Bisulfite conversion rate: The bisulfite conversion rate for an experiment is estimated with the dnmtools bsrate command, which computes the fraction of successfully converted nucleotides in reads (those read out as Ts) among all nucleotides in the reads mapped that map over cytosines in the reference genome. This is done either using a spike-in (e.g., lambda), the mitochondrial DNA, or the nuclear genome. In the latter case, only non-CpG sites are used. While this latter approach can be impacted by non-CpG cytosine methylation, in practice it never amounts to much.

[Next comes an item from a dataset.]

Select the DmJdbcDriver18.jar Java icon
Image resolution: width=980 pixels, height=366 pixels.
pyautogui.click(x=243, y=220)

Identifying hypomethylated regions (HMRs): In most mammalian cells, the majority of the genome has high methylation, and regions of low methylation are typically the interesting features. (This seems to be true for essentially all healthy differentiated cell types, but not cells of very early embryogenesis, various germ cells and precursors, and placental lineage cells.) These are valleys of low methylation are called hypomethylated regions (HMR) for historical reasons. To identify the HMRs, we use the dnmtools hmr command, which uses a statistical model that accounts for both the methylation level fluctations and the varying amounts of data available at each CpG site.

Partially methylated domains: Partially methylated domains are large genomic regions showing partial methylation observed in immortalized cell lines and cancerous cells. The pmd program is used to identify PMDs.

Allele-specific methylation: Allele-Specific methylated regions refers to regions where the parental allele is differentially methylated compared to the maternal allele. The program allelic is used to compute allele-specific methylation score can be computed for each CpG site by testing the linkage between methylation status of adjacent reads, and the program amrfinder is used to identify regions with allele-specific methylation.

For more detailed description of the methods of each step, please refer to the DNMTools documentation.